December 2001 Call to Action News
Efroymson: Can Jesus abide other world religions?
Dominus Iesus, the September 2000 Vatican decree from Cardinal Ratzinger that so offended non-Christian world religions, should be taken with a grain of salt, said David Efroymson, theologian emeritus from La Salle University. Vatican II forever laid to rest the "outside the Church no salvation" idea. But just how God works through other world religions is an ongoing debate ever since, he said. The bishops of India in 1989 declared that the plurality of religions comes from the richness of creation and the manifold grace of God. Other world religions are a divine gift. John Paul II himself struck a similar note in Redemptoris Missio in 1992. But through the 1990s Ratzinger became fearful that embracing religious pluralism would slide into relativism. His doctrinal commission excommunicated Sri Lanka's Tissa Balasuriya (though relenting a year later), and put Belgian Jesuit Jacques Dupuis through the wringer for his book, "Toward a Christian Theology of Religious Pluralism." It remains the best book written on the subject, Efroymson said. Now American Jesuit Roger Haight is sitting in Cambridge, Mass., forbidden to teach while the commission dissects his book, "Jesus, Symbol of God." The book is Efroymson's choice for the best Christology yet written.

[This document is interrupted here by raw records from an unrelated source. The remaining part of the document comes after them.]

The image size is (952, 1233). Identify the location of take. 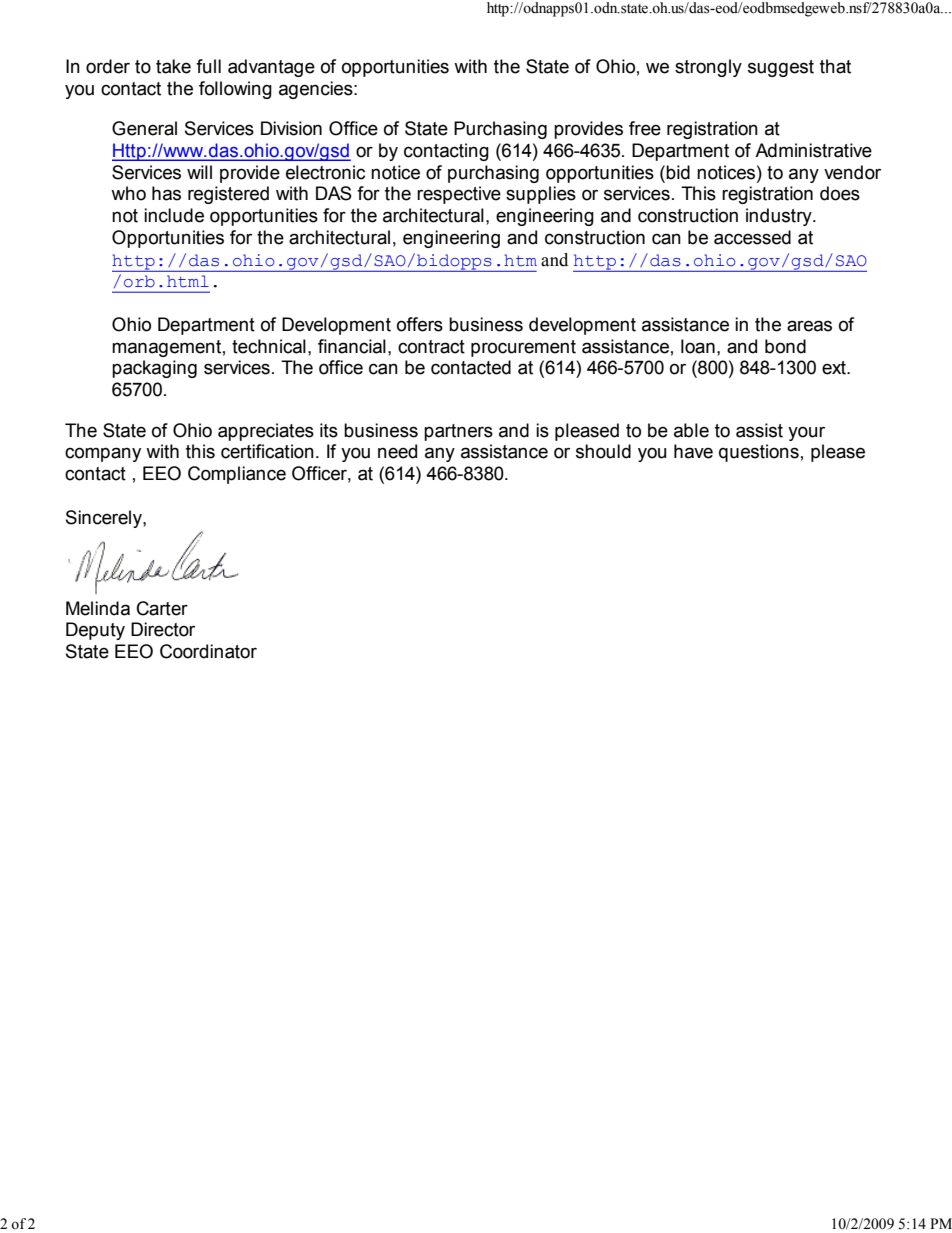
(173, 66).
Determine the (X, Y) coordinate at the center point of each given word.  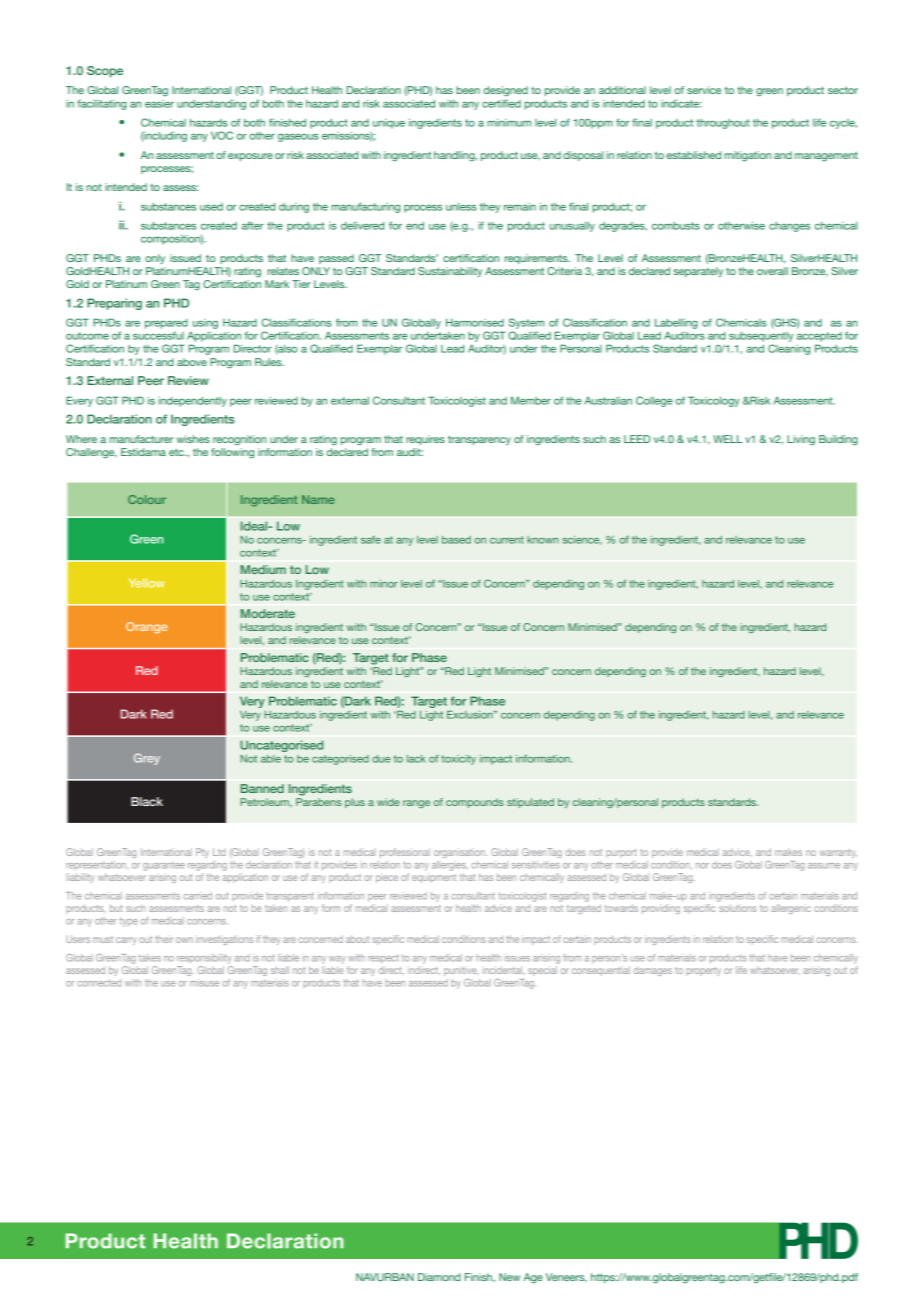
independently (192, 402)
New (509, 1277)
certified (501, 103)
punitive (461, 971)
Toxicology (714, 401)
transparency (479, 440)
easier (159, 104)
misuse (204, 983)
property (703, 972)
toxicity (458, 760)
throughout (723, 124)
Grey (147, 759)
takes (150, 958)
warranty (838, 853)
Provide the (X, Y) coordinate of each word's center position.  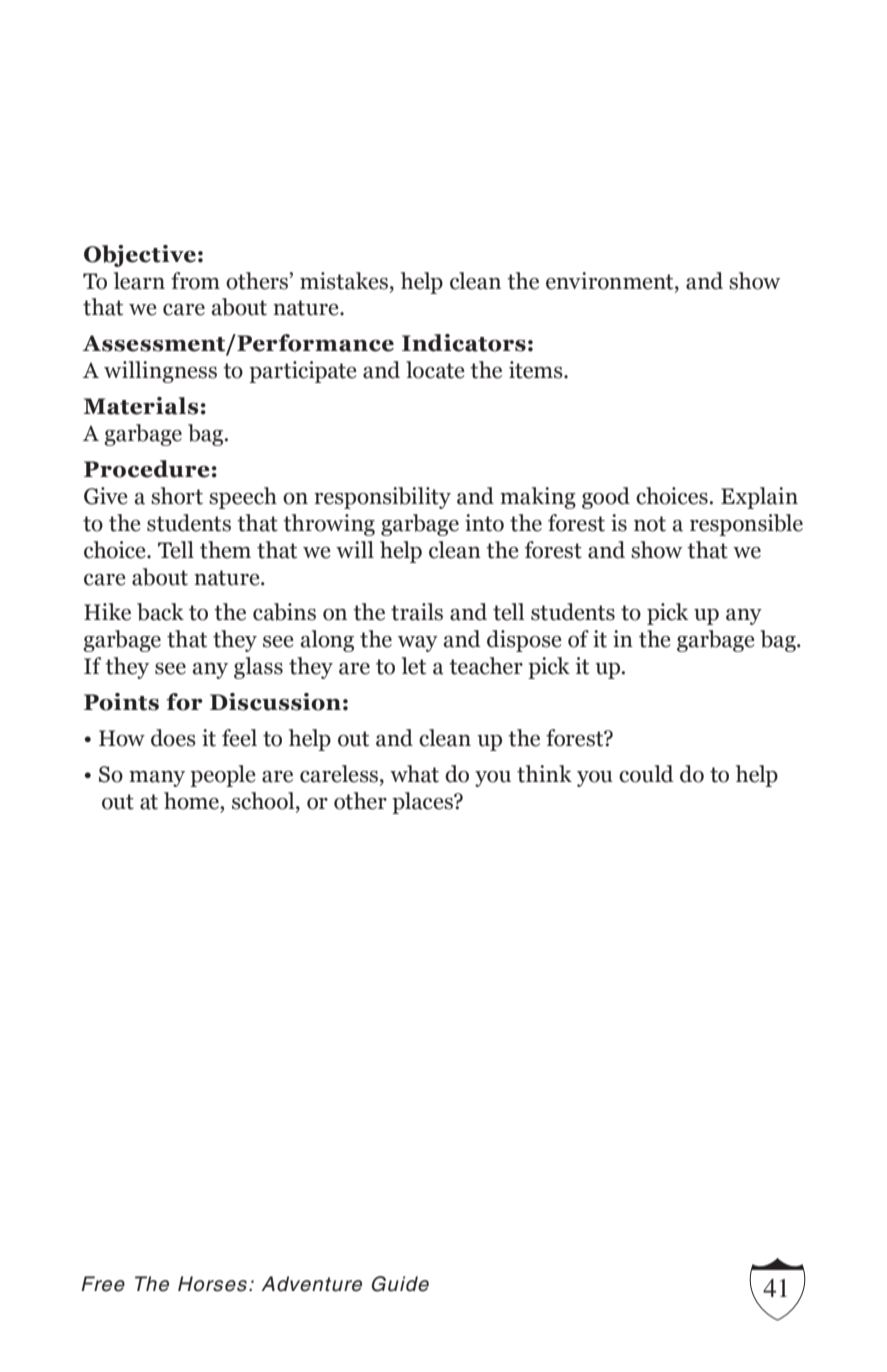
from (195, 281)
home (192, 801)
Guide (400, 1284)
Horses (214, 1284)
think (544, 774)
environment (611, 281)
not (650, 524)
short (177, 496)
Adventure (311, 1284)
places (424, 803)
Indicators (464, 343)
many (157, 779)
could (646, 774)
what (414, 774)
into (484, 523)
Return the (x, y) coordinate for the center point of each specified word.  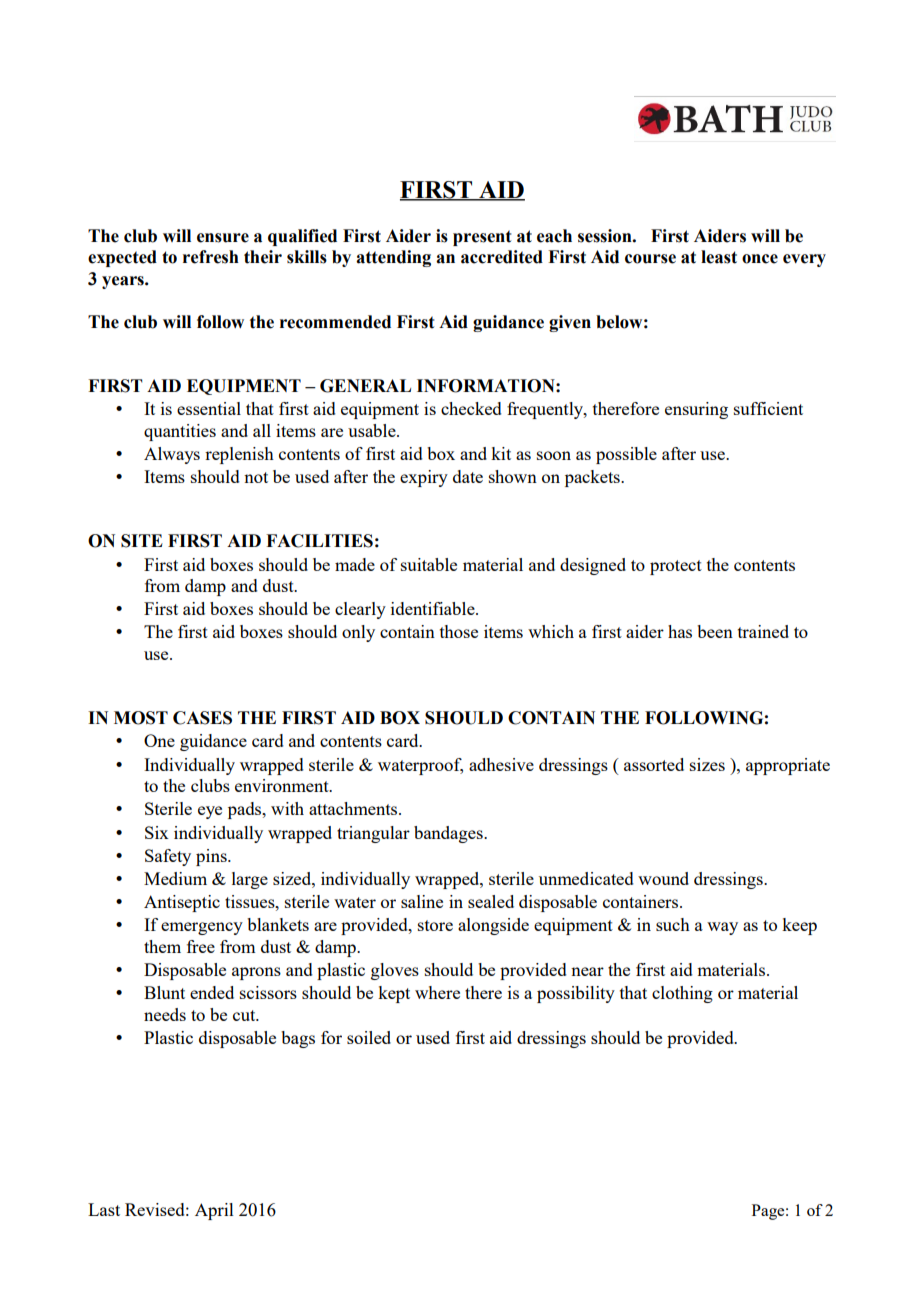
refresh (211, 257)
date (468, 476)
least (719, 257)
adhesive (501, 764)
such (673, 924)
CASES (202, 718)
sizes (707, 764)
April (214, 1211)
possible (626, 455)
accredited (502, 257)
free (201, 946)
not (256, 477)
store (435, 925)
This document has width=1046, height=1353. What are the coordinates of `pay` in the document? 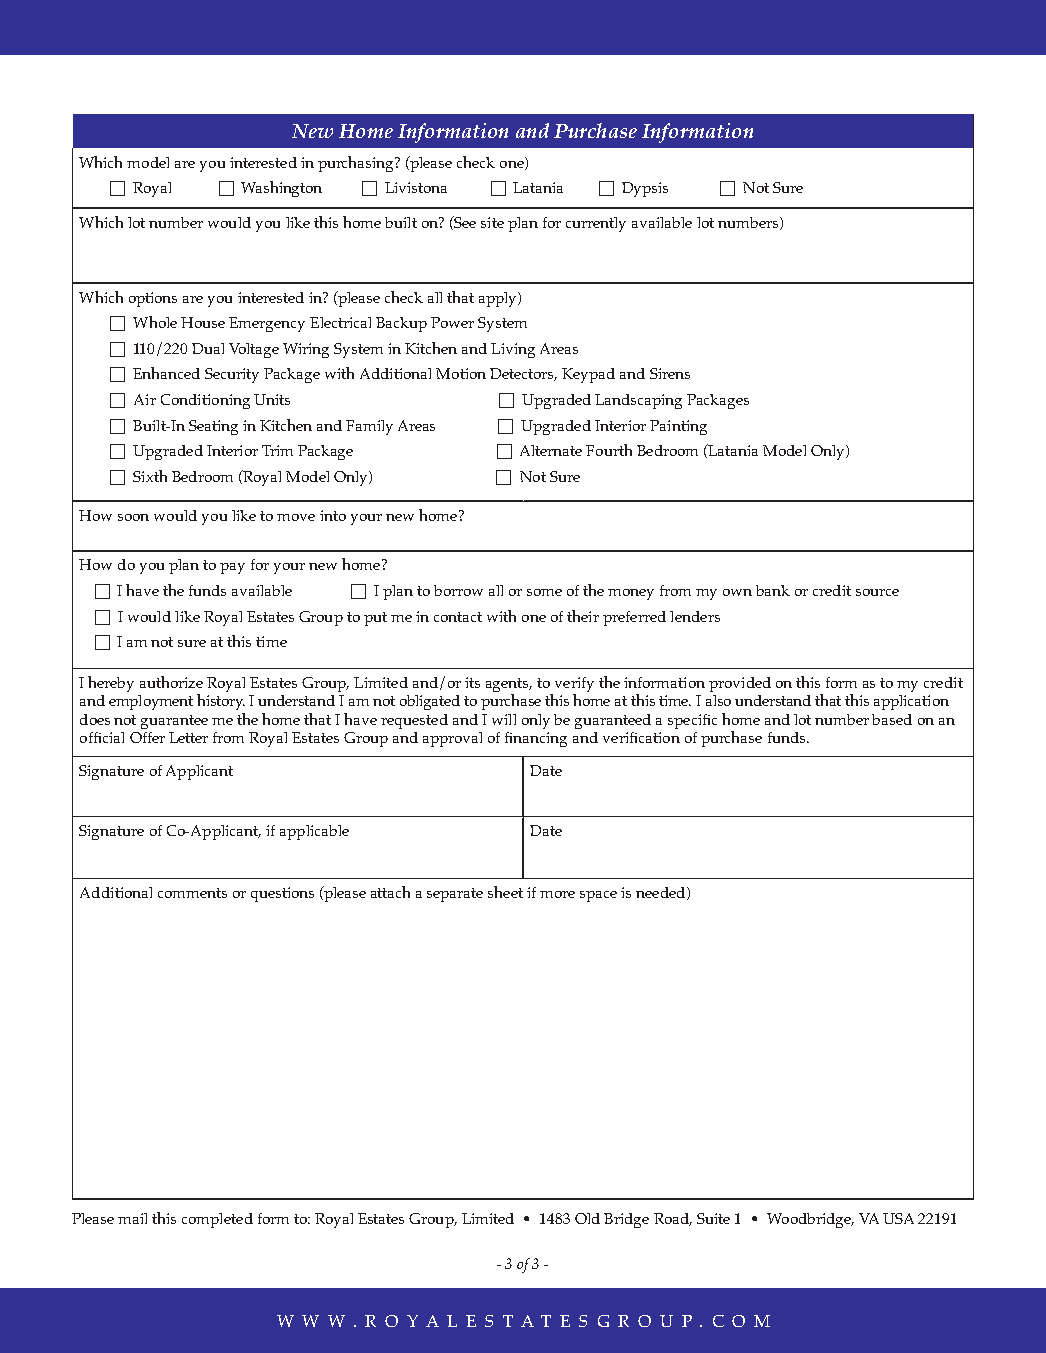 It's located at (232, 568).
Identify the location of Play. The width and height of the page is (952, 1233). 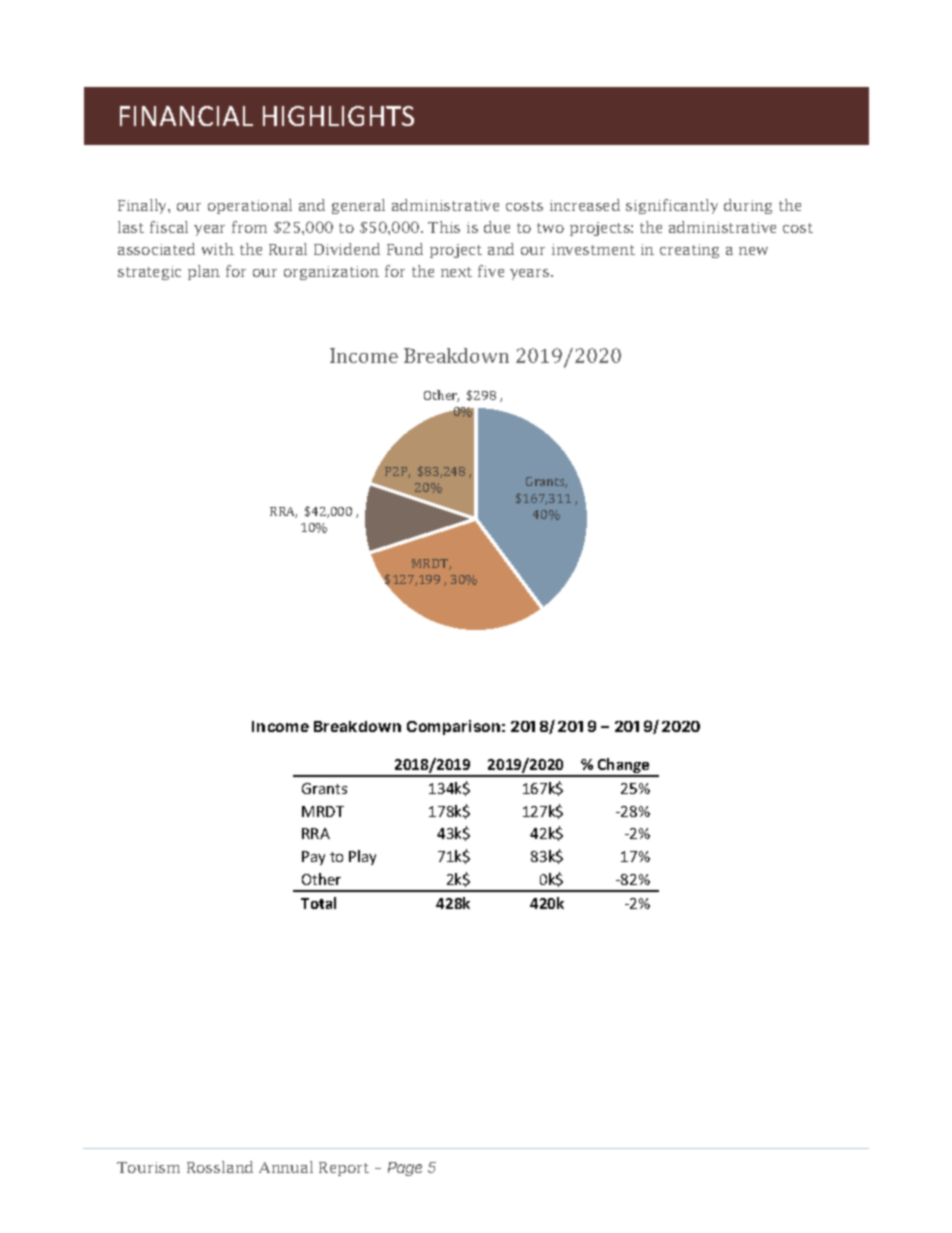
(362, 857).
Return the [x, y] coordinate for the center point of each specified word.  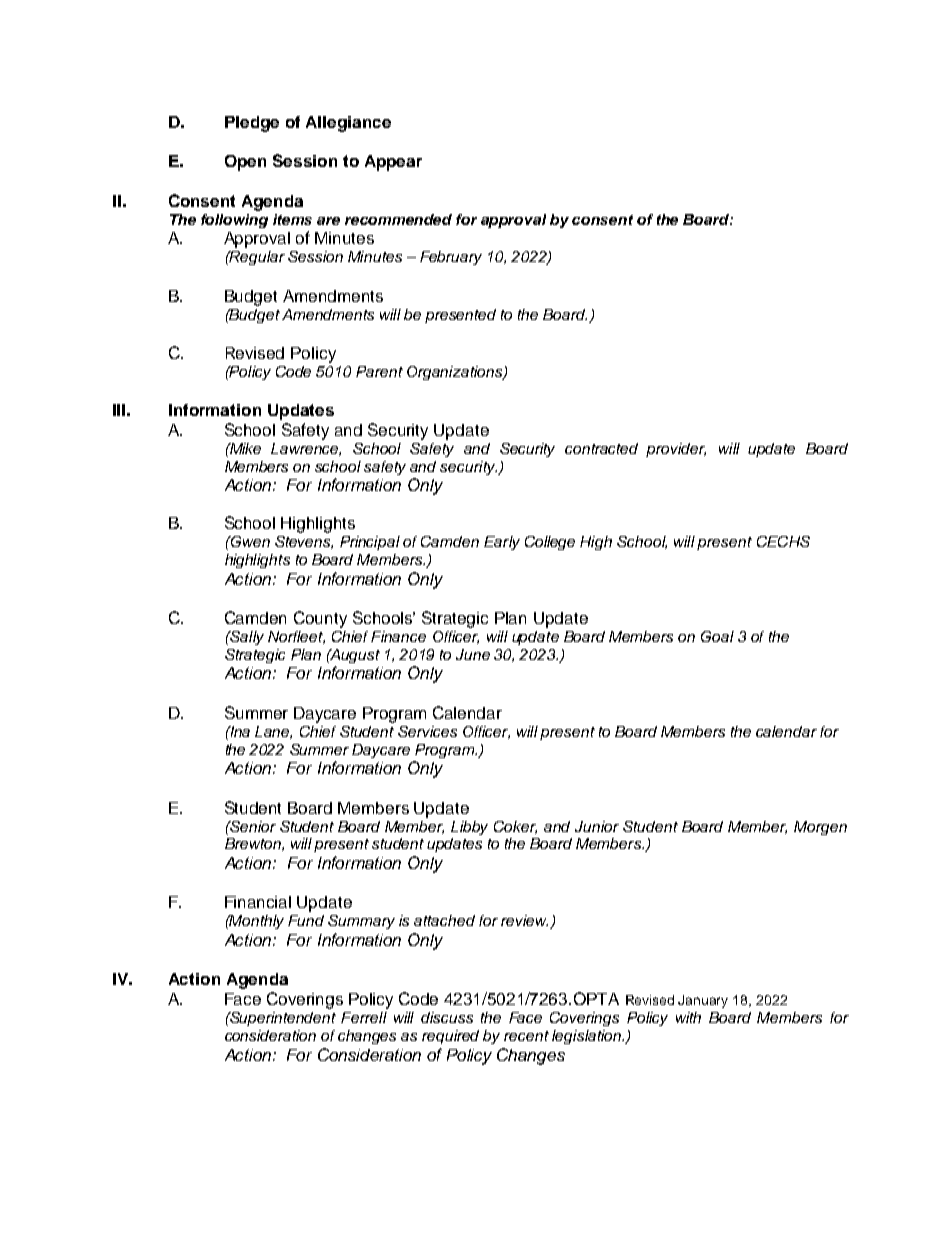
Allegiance [348, 124]
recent [526, 1036]
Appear [393, 163]
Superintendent [282, 1019]
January [703, 1001]
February [451, 258]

John Paul II's behavior toward non-Christians and their religions is much more accepting than the official Vatican documents that come out with his approval, said Efroymson. But Christians still have a "competitive urge" - Haight's phrase - to assert their religion's unique value. Stumbling blocks in Scripture are passages like Matthew 11: 27: "No one knows the Father except the Son and those to whom the Son reveals him." But bible scholars insist that such sayings of Jesus were put in the written Gospels to respond to real questions then plaguing the recipient community. Matthew 11: 27 was written as part of a fierce polemic by Jews who had embraced Jesus against the other Jews who had not.
Like Roger Karban, Efroymson invoked the Book of Jonah. Jonah the Jew was certain Yahweh's spirit could not be at work among Ninevites. He learned otherwise. Who are we to limit God to our own religion?